## To do
Arrange the lines below into a Markdown table with the columns "Row" and "Line". Number each row and leave out blank lines.

## Data provided
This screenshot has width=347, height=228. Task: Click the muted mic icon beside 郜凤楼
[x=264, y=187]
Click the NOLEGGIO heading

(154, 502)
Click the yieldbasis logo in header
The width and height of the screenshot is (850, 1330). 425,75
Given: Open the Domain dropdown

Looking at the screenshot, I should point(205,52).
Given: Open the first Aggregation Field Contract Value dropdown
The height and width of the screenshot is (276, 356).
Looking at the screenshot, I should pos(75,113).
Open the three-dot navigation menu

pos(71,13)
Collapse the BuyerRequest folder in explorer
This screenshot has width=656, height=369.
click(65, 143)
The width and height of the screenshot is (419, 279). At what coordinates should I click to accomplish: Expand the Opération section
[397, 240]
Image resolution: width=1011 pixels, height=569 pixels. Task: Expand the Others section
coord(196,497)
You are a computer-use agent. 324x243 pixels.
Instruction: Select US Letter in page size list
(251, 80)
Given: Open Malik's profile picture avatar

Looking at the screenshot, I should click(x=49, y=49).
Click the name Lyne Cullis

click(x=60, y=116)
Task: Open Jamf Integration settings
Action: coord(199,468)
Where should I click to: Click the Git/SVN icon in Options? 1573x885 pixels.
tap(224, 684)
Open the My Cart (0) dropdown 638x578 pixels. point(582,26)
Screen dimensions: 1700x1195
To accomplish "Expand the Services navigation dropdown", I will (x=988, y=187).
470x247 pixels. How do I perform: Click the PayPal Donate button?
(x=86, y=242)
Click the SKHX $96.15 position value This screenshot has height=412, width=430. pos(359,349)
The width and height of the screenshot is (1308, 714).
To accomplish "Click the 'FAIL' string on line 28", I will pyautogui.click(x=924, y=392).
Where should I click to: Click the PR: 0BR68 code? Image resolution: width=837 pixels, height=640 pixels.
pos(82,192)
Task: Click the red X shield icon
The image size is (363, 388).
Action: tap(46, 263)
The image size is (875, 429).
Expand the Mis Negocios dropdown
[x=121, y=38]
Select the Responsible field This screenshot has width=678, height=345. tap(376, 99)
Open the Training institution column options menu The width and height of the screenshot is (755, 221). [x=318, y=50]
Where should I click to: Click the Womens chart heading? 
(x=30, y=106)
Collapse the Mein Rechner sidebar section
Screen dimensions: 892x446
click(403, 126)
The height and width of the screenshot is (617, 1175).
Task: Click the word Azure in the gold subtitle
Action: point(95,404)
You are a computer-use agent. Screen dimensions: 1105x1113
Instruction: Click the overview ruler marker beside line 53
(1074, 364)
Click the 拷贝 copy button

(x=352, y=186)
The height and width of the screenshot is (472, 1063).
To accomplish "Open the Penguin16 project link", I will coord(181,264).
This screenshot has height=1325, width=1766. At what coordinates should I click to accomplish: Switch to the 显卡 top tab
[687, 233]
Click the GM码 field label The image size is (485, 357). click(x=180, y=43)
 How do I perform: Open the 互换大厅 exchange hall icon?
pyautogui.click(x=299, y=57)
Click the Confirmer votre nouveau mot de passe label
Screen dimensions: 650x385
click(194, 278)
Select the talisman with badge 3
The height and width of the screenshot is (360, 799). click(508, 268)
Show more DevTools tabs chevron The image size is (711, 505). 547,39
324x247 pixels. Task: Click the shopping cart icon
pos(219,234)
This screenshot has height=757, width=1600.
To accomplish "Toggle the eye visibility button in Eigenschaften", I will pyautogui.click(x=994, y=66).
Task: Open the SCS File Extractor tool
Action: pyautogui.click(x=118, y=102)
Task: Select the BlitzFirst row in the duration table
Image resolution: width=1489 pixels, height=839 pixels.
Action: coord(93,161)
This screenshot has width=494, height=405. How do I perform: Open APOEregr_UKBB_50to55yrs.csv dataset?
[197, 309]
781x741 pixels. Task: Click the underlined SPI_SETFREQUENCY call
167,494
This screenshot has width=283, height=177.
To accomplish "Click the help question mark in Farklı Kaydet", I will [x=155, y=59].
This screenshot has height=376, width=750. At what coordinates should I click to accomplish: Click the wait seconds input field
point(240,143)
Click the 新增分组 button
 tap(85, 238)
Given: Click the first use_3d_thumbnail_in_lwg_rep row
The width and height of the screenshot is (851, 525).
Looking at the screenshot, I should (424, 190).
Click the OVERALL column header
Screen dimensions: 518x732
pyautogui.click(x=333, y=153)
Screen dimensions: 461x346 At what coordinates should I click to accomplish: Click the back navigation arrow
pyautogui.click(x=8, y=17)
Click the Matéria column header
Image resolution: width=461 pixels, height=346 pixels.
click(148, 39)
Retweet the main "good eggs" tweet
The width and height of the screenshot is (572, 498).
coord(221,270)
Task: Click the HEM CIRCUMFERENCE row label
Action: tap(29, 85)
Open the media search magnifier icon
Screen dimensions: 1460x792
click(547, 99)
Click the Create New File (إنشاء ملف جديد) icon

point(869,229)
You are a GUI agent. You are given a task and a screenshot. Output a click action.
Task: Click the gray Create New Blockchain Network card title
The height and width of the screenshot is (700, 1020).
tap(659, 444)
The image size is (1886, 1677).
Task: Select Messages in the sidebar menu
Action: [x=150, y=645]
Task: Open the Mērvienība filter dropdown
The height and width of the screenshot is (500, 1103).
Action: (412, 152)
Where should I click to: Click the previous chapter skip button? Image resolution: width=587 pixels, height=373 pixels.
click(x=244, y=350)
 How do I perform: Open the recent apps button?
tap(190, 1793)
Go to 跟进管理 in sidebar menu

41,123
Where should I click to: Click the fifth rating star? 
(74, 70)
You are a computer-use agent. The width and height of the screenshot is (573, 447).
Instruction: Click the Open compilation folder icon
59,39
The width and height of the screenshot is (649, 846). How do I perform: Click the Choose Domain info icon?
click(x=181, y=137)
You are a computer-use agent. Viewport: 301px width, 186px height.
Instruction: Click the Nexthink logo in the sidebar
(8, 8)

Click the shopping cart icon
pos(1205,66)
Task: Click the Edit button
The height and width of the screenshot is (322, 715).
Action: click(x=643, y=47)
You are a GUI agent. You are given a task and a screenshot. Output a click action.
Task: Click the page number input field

## Solution to this task
| Row | Line |
|---|---|
| 1 | This screenshot has width=347, height=228. Task: Click the muted mic icon beside 郜凤楼 |
| 2 | [x=264, y=187] |
| 3 | Click the NOLEGGIO heading |
| 4 | (154, 502) |
| 5 | Click the yieldbasis logo in header |
| 6 | The width and height of the screenshot is (850, 1330). 425,75 |
| 7 | Given: Open the Domain dropdown |
| 8 | Looking at the screenshot, I should point(205,52). |
| 9 | Given: Open the first Aggregation Field Contract Value dropdown |
| 10 | The height and width of the screenshot is (276, 356). |
| 11 | Looking at the screenshot, I should pos(75,113). |
| 12 | Open the three-dot navigation menu |
| 13 | pos(71,13) |
| 14 | Collapse the BuyerRequest folder in explorer |
| 15 | This screenshot has width=656, height=369. |
| 16 | click(65, 143) |
| 17 | The width and height of the screenshot is (419, 279). At what coordinates should I click to accomplish: Expand the Opération section |
| 18 | [397, 240] |
| 19 | Image resolution: width=1011 pixels, height=569 pixels. Task: Expand the Others section |
| 20 | coord(196,497) |
| 21 | You are a computer-use agent. 324x243 pixels. |
| 22 | Instruction: Select US Letter in page size list |
| 23 | (251, 80) |
| 24 | Given: Open Malik's profile picture avatar |
| 25 | Looking at the screenshot, I should click(x=49, y=49). |
| 26 | Click the name Lyne Cullis |
| 27 | click(x=60, y=116) |
| 28 | Task: Open Jamf Integration settings |
| 29 | Action: coord(199,468) |
| 30 | Where should I click to: Click the Git/SVN icon in Options? 1573x885 pixels. |
| 31 | tap(224, 684) |
| 32 | Open the My Cart (0) dropdown 638x578 pixels. point(582,26) |
| 33 | Screen dimensions: 1700x1195 |
| 34 | To accomplish "Expand the Services navigation dropdown", I will (x=988, y=187). |
| 35 | 470x247 pixels. How do I perform: Click the PayPal Donate button? |
| 36 | (x=86, y=242) |
| 37 | Click the SKHX $96.15 position value This screenshot has height=412, width=430. pos(359,349) |
| 38 | The width and height of the screenshot is (1308, 714). |
| 39 | To accomplish "Click the 'FAIL' string on line 28", I will pyautogui.click(x=924, y=392). |
| 40 | Where should I click to: Click the PR: 0BR68 code? Image resolution: width=837 pixels, height=640 pixels. |
| 41 | pos(82,192) |
| 42 | Task: Click the red X shield icon |
| 43 | The image size is (363, 388). |
| 44 | Action: tap(46, 263) |
| 45 | The image size is (875, 429). |
| 46 | Expand the Mis Negocios dropdown |
| 47 | [x=121, y=38] |
| 48 | Select the Responsible field This screenshot has width=678, height=345. tap(376, 99) |
| 49 | Open the Training institution column options menu The width and height of the screenshot is (755, 221). [x=318, y=50] |
| 50 | Where should I click to: Click the Womens chart heading?  |
| 51 | (x=30, y=106) |
| 52 | Collapse the Mein Rechner sidebar section |
| 53 | Screen dimensions: 892x446 |
| 54 | click(403, 126) |
| 55 | The height and width of the screenshot is (617, 1175). |
| 56 | Task: Click the word Azure in the gold subtitle |
| 57 | Action: point(95,404) |
| 58 | You are a computer-use agent. Screen dimensions: 1105x1113 |
| 59 | Instruction: Click the overview ruler marker beside line 53 |
| 60 | (1074, 364) |
| 61 | Click the 拷贝 copy button |
| 62 | (x=352, y=186) |
| 63 | The height and width of the screenshot is (472, 1063). |
| 64 | To accomplish "Open the Penguin16 project link", I will coord(181,264). |
| 65 | This screenshot has height=1325, width=1766. At what coordinates should I click to accomplish: Switch to the 显卡 top tab |
| 66 | [687, 233] |
| 67 | Click the GM码 field label The image size is (485, 357). click(x=180, y=43) |
| 68 |  How do I perform: Open the 互换大厅 exchange hall icon? |
| 69 | pyautogui.click(x=299, y=57) |
| 70 | Click the Confirmer votre nouveau mot de passe label |
| 71 | Screen dimensions: 650x385 |
| 72 | click(194, 278) |
| 73 | Select the talisman with badge 3 |
| 74 | The height and width of the screenshot is (360, 799). click(508, 268) |
| 75 | Show more DevTools tabs chevron The image size is (711, 505). 547,39 |
| 76 | 324x247 pixels. Task: Click the shopping cart icon |
| 77 | pos(219,234) |
| 78 | This screenshot has height=757, width=1600. |
| 79 | To accomplish "Toggle the eye visibility button in Eigenschaften", I will pyautogui.click(x=994, y=66). |
| 80 | Task: Open the SCS File Extractor tool |
| 81 | Action: pyautogui.click(x=118, y=102) |
| 82 | Task: Select the BlitzFirst row in the duration table |
| 83 | Image resolution: width=1489 pixels, height=839 pixels. |
| 84 | Action: coord(93,161) |
| 85 | This screenshot has width=494, height=405. How do I perform: Open APOEregr_UKBB_50to55yrs.csv dataset? |
| 86 | [197, 309] |
| 87 | 781x741 pixels. Task: Click the underlined SPI_SETFREQUENCY call |
| 88 | 167,494 |
| 89 | This screenshot has width=283, height=177. |
| 90 | To accomplish "Click the help question mark in Farklı Kaydet", I will [x=155, y=59]. |
| 91 | This screenshot has height=376, width=750. At what coordinates should I click to accomplish: Click the wait seconds input field |
| 92 | point(240,143) |
| 93 | Click the 新增分组 button |
| 94 |  tap(85, 238) |
| 95 | Given: Click the first use_3d_thumbnail_in_lwg_rep row |
| 96 | The width and height of the screenshot is (851, 525). |
| 97 | Looking at the screenshot, I should (424, 190). |
| 98 | Click the OVERALL column header |
| 99 | Screen dimensions: 518x732 |
| 100 | pyautogui.click(x=333, y=153) |
| 101 | Screen dimensions: 461x346 At what coordinates should I click to accomplish: Click the back navigation arrow |
| 102 | pyautogui.click(x=8, y=17) |
| 103 | Click the Matéria column header |
| 104 | Image resolution: width=461 pixels, height=346 pixels. |
| 105 | click(148, 39) |
| 106 | Retweet the main "good eggs" tweet |
| 107 | The width and height of the screenshot is (572, 498). |
| 108 | coord(221,270) |
| 109 | Task: Click the HEM CIRCUMFERENCE row label |
| 110 | Action: tap(29, 85) |
| 111 | Open the media search magnifier icon |
| 112 | Screen dimensions: 1460x792 |
| 113 | click(547, 99) |
| 114 | Click the Create New File (إنشاء ملف جديد) icon |
| 115 | point(869,229) |
| 116 | You are a GUI agent. You are given a task and a screenshot. Output a click action. |
| 117 | Task: Click the gray Create New Blockchain Network card title |
| 118 | The height and width of the screenshot is (700, 1020). |
| 119 | tap(659, 444) |
| 120 | The image size is (1886, 1677). |
| 121 | Task: Select Messages in the sidebar menu |
| 122 | Action: [x=150, y=645] |
| 123 | Task: Open the Mērvienība filter dropdown |
| 124 | The height and width of the screenshot is (500, 1103). |
| 125 | Action: (412, 152) |
| 126 | Where should I click to: Click the previous chapter skip button? Image resolution: width=587 pixels, height=373 pixels. |
| 127 | click(x=244, y=350) |
| 128 |  How do I perform: Open the recent apps button? |
| 129 | tap(190, 1793) |
| 130 | Go to 跟进管理 in sidebar menu |
| 131 | 41,123 |
| 132 | Where should I click to: Click the fifth rating star?  |
| 133 | (74, 70) |
| 134 | You are a computer-use agent. The width and height of the screenshot is (573, 447). |
| 135 | Instruction: Click the Open compilation folder icon |
| 136 | 59,39 |
| 137 | The width and height of the screenshot is (649, 846). How do I perform: Click the Choose Domain info icon? |
| 138 | click(x=181, y=137) |
| 139 | You are a computer-use agent. Viewport: 301px width, 186px height. |
| 140 | Instruction: Click the Nexthink logo in the sidebar |
| 141 | (8, 8) |
| 142 | Click the shopping cart icon |
| 143 | pos(1205,66) |
| 144 | Task: Click the Edit button |
| 145 | The height and width of the screenshot is (322, 715). |
| 146 | Action: click(x=643, y=47) |
| 147 | You are a GUI agent. You are given a task and a screenshot. Output a click action. |
| 148 | Task: Click the page number input field |